[Collected data]
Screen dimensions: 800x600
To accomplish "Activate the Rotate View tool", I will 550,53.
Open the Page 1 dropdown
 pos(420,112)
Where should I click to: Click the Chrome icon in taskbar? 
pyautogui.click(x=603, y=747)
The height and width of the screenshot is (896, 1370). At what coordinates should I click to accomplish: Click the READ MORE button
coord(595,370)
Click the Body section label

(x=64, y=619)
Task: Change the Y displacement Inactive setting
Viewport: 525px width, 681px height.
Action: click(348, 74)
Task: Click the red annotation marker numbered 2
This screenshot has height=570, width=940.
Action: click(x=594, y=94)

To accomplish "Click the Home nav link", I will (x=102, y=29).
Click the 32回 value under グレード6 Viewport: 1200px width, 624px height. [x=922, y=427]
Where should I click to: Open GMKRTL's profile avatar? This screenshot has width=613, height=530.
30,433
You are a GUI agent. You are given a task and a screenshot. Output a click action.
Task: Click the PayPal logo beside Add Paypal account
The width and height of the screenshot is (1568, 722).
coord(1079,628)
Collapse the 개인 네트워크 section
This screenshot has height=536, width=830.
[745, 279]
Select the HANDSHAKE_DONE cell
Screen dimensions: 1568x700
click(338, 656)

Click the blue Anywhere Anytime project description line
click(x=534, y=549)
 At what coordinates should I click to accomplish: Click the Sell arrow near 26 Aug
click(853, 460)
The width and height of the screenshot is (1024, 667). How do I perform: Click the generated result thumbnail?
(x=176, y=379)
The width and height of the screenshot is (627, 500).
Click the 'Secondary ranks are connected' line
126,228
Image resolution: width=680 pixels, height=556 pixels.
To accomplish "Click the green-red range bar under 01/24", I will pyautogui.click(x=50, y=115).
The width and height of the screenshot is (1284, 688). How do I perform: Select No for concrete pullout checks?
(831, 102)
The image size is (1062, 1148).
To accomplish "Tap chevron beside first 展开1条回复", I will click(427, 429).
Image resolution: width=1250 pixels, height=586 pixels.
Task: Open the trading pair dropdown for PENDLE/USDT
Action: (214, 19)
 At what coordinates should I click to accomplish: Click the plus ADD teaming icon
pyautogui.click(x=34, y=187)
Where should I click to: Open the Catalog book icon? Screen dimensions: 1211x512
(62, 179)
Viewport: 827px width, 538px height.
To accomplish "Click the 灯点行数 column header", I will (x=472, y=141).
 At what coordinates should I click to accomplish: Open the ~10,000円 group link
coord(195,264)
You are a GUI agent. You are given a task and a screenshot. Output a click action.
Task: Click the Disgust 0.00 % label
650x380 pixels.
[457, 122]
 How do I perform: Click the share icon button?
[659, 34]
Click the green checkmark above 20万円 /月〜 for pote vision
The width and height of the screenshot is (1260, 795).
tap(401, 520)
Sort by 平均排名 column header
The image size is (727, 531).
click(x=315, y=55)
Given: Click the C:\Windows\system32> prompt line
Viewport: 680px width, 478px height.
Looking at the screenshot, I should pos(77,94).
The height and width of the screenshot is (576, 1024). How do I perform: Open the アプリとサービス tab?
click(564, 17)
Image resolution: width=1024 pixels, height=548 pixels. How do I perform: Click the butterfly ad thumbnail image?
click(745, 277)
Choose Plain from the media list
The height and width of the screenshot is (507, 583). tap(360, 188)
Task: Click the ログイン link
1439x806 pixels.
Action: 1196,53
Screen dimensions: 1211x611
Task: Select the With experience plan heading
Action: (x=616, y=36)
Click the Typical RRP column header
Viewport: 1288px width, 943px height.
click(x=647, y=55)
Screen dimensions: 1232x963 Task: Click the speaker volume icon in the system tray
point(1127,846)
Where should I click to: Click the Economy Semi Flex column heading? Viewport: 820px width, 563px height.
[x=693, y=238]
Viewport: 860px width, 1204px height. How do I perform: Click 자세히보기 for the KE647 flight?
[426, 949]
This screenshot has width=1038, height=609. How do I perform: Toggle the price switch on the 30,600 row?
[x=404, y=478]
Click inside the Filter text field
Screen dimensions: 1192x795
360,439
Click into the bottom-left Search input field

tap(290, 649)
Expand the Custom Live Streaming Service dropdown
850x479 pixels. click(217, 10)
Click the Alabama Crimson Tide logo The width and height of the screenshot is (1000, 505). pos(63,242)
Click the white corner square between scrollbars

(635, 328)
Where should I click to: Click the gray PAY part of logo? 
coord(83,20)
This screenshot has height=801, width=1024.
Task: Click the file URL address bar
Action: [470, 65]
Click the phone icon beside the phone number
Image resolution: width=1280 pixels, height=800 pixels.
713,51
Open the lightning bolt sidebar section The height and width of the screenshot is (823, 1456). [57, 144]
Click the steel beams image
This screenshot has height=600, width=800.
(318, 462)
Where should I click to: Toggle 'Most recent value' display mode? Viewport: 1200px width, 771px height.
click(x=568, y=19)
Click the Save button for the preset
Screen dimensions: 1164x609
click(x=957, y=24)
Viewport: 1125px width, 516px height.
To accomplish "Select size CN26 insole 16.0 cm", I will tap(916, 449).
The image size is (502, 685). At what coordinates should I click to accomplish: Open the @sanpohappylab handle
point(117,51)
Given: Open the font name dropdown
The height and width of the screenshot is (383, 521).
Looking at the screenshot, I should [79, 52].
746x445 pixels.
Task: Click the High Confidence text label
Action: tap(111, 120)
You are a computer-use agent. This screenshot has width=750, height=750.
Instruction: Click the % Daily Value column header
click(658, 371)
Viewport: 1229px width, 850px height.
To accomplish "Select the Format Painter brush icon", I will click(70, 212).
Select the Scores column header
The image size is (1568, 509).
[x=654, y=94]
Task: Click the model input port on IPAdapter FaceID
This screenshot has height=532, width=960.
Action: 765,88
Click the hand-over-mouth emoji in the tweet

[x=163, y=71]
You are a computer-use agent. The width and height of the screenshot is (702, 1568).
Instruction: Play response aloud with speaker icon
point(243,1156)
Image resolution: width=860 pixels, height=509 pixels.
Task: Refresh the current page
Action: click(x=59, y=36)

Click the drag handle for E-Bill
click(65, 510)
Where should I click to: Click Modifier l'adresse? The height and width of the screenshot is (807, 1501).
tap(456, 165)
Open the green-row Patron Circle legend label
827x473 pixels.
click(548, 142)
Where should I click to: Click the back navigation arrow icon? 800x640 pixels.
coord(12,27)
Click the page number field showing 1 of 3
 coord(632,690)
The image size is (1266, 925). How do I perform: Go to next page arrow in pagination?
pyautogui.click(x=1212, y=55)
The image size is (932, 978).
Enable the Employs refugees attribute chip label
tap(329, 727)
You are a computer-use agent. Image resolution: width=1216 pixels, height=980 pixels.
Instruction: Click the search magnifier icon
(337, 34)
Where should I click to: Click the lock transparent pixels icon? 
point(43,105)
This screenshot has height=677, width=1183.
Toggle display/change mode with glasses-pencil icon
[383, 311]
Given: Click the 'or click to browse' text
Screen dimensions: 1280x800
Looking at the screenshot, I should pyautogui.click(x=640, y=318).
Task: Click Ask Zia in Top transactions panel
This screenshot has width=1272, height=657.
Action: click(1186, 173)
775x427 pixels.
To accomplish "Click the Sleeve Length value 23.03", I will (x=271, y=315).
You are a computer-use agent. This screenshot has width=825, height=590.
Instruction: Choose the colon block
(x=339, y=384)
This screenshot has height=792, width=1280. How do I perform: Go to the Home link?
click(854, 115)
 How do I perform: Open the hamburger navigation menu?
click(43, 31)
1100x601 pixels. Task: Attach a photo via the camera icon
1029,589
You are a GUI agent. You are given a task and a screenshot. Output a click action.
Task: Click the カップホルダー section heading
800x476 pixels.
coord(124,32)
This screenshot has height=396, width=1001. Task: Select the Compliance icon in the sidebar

Exercise aim: Using the data above, return each line exactly as written.

Result:
Screen dimensions: 800x600
To accomplish "Activate the Rotate View tool", I will 550,53.
Open the Page 1 dropdown
 pos(420,112)
Where should I click to: Click the Chrome icon in taskbar? 
pyautogui.click(x=603, y=747)
The height and width of the screenshot is (896, 1370). At what coordinates should I click to accomplish: Click the READ MORE button
coord(595,370)
Click the Body section label

(x=64, y=619)
Task: Change the Y displacement Inactive setting
Viewport: 525px width, 681px height.
Action: click(348, 74)
Task: Click the red annotation marker numbered 2
This screenshot has height=570, width=940.
Action: click(x=594, y=94)

To accomplish "Click the Home nav link", I will (x=102, y=29).
Click the 32回 value under グレード6 Viewport: 1200px width, 624px height. [x=922, y=427]
Where should I click to: Open GMKRTL's profile avatar? This screenshot has width=613, height=530.
30,433
You are a GUI agent. You are given a task and a screenshot. Output a click action.
Task: Click the PayPal logo beside Add Paypal account
The width and height of the screenshot is (1568, 722).
coord(1079,628)
Collapse the 개인 네트워크 section
This screenshot has height=536, width=830.
[745, 279]
Select the HANDSHAKE_DONE cell
Screen dimensions: 1568x700
click(338, 656)

Click the blue Anywhere Anytime project description line
click(x=534, y=549)
 At what coordinates should I click to accomplish: Click the Sell arrow near 26 Aug
click(853, 460)
The width and height of the screenshot is (1024, 667). How do I perform: Click the generated result thumbnail?
(x=176, y=379)
The width and height of the screenshot is (627, 500).
Click the 'Secondary ranks are connected' line
126,228
Image resolution: width=680 pixels, height=556 pixels.
To accomplish "Click the green-red range bar under 01/24", I will pyautogui.click(x=50, y=115).
The width and height of the screenshot is (1284, 688). How do I perform: Select No for concrete pullout checks?
(831, 102)
The image size is (1062, 1148).
To accomplish "Tap chevron beside first 展开1条回复", I will click(427, 429).
Image resolution: width=1250 pixels, height=586 pixels.
Task: Open the trading pair dropdown for PENDLE/USDT
Action: (214, 19)
 At what coordinates should I click to accomplish: Click the plus ADD teaming icon
pyautogui.click(x=34, y=187)
Where should I click to: Open the Catalog book icon? Screen dimensions: 1211x512
(62, 179)
Viewport: 827px width, 538px height.
To accomplish "Click the 灯点行数 column header", I will (x=472, y=141).
 At what coordinates should I click to accomplish: Open the ~10,000円 group link
coord(195,264)
You are a GUI agent. You are given a task and a screenshot. Output a click action.
Task: Click the Disgust 0.00 % label
650x380 pixels.
[457, 122]
 How do I perform: Click the share icon button?
[659, 34]
Click the green checkmark above 20万円 /月〜 for pote vision
The width and height of the screenshot is (1260, 795).
tap(401, 520)
Sort by 平均排名 column header
The image size is (727, 531).
click(x=315, y=55)
Given: Click the C:\Windows\system32> prompt line
Viewport: 680px width, 478px height.
Looking at the screenshot, I should pos(77,94).
The height and width of the screenshot is (576, 1024). How do I perform: Open the アプリとサービス tab?
click(564, 17)
Image resolution: width=1024 pixels, height=548 pixels. How do I perform: Click the butterfly ad thumbnail image?
click(745, 277)
Choose Plain from the media list
The height and width of the screenshot is (507, 583). tap(360, 188)
Task: Click the ログイン link
1439x806 pixels.
Action: 1196,53
Screen dimensions: 1211x611
Task: Select the With experience plan heading
Action: (x=616, y=36)
Click the Typical RRP column header
Viewport: 1288px width, 943px height.
click(x=647, y=55)
Screen dimensions: 1232x963 Task: Click the speaker volume icon in the system tray
point(1127,846)
Where should I click to: Click the Economy Semi Flex column heading? Viewport: 820px width, 563px height.
[x=693, y=238]
Viewport: 860px width, 1204px height. How do I perform: Click 자세히보기 for the KE647 flight?
[426, 949]
This screenshot has width=1038, height=609. How do I perform: Toggle the price switch on the 30,600 row?
[x=404, y=478]
Click inside the Filter text field
Screen dimensions: 1192x795
360,439
Click into the bottom-left Search input field

tap(290, 649)
Expand the Custom Live Streaming Service dropdown
850x479 pixels. click(217, 10)
Click the Alabama Crimson Tide logo The width and height of the screenshot is (1000, 505). pos(63,242)
Click the white corner square between scrollbars

(635, 328)
Where should I click to: Click the gray PAY part of logo? 
coord(83,20)
This screenshot has height=801, width=1024.
Task: Click the file URL address bar
Action: [470, 65]
Click the phone icon beside the phone number
Image resolution: width=1280 pixels, height=800 pixels.
713,51
Open the lightning bolt sidebar section The height and width of the screenshot is (823, 1456). [57, 144]
Click the steel beams image
This screenshot has height=600, width=800.
(318, 462)
Where should I click to: Toggle 'Most recent value' display mode? Viewport: 1200px width, 771px height.
click(x=568, y=19)
Click the Save button for the preset
Screen dimensions: 1164x609
click(x=957, y=24)
Viewport: 1125px width, 516px height.
To accomplish "Select size CN26 insole 16.0 cm", I will tap(916, 449).
The image size is (502, 685). At what coordinates should I click to accomplish: Open the @sanpohappylab handle
point(117,51)
Given: Open the font name dropdown
The height and width of the screenshot is (383, 521).
Looking at the screenshot, I should [79, 52].
746x445 pixels.
Task: Click the High Confidence text label
Action: tap(111, 120)
You are a computer-use agent. This screenshot has width=750, height=750.
Instruction: Click the % Daily Value column header
click(658, 371)
Viewport: 1229px width, 850px height.
To accomplish "Select the Format Painter brush icon", I will click(70, 212).
Select the Scores column header
The image size is (1568, 509).
[x=654, y=94]
Task: Click the model input port on IPAdapter FaceID
This screenshot has height=532, width=960.
Action: 765,88
Click the hand-over-mouth emoji in the tweet

[x=163, y=71]
You are a computer-use agent. The width and height of the screenshot is (702, 1568).
Instruction: Play response aloud with speaker icon
point(243,1156)
Image resolution: width=860 pixels, height=509 pixels.
Task: Refresh the current page
Action: click(x=59, y=36)

Click the drag handle for E-Bill
click(65, 510)
Where should I click to: Click Modifier l'adresse? The height and width of the screenshot is (807, 1501).
tap(456, 165)
Open the green-row Patron Circle legend label
827x473 pixels.
click(548, 142)
Where should I click to: Click the back navigation arrow icon? 800x640 pixels.
coord(12,27)
Click the page number field showing 1 of 3
 coord(632,690)
The image size is (1266, 925). How do I perform: Go to next page arrow in pagination?
pyautogui.click(x=1212, y=55)
The image size is (932, 978).
Enable the Employs refugees attribute chip label
tap(329, 727)
You are a computer-use agent. Image resolution: width=1216 pixels, height=980 pixels.
Instruction: Click the search magnifier icon
(337, 34)
Where should I click to: Click the lock transparent pixels icon? 
point(43,105)
This screenshot has height=677, width=1183.
Toggle display/change mode with glasses-pencil icon
[383, 311]
Given: Click the 'or click to browse' text
Screen dimensions: 1280x800
Looking at the screenshot, I should pyautogui.click(x=640, y=318).
Task: Click Ask Zia in Top transactions panel
This screenshot has width=1272, height=657.
Action: click(1186, 173)
775x427 pixels.
To accomplish "Click the Sleeve Length value 23.03", I will (x=271, y=315).
You are a computer-use agent. This screenshot has width=825, height=590.
Instruction: Choose the colon block
(x=339, y=384)
This screenshot has height=792, width=1280. How do I perform: Go to the Home link?
click(854, 115)
 How do I perform: Open the hamburger navigation menu?
click(43, 31)
1100x601 pixels. Task: Attach a photo via the camera icon
1029,589
You are a GUI agent. You are given a task and a screenshot. Output a click action.
Task: Click the カップホルダー section heading
800x476 pixels.
coord(124,32)
This screenshot has height=396, width=1001. Task: Select the Compliance icon in the sidebar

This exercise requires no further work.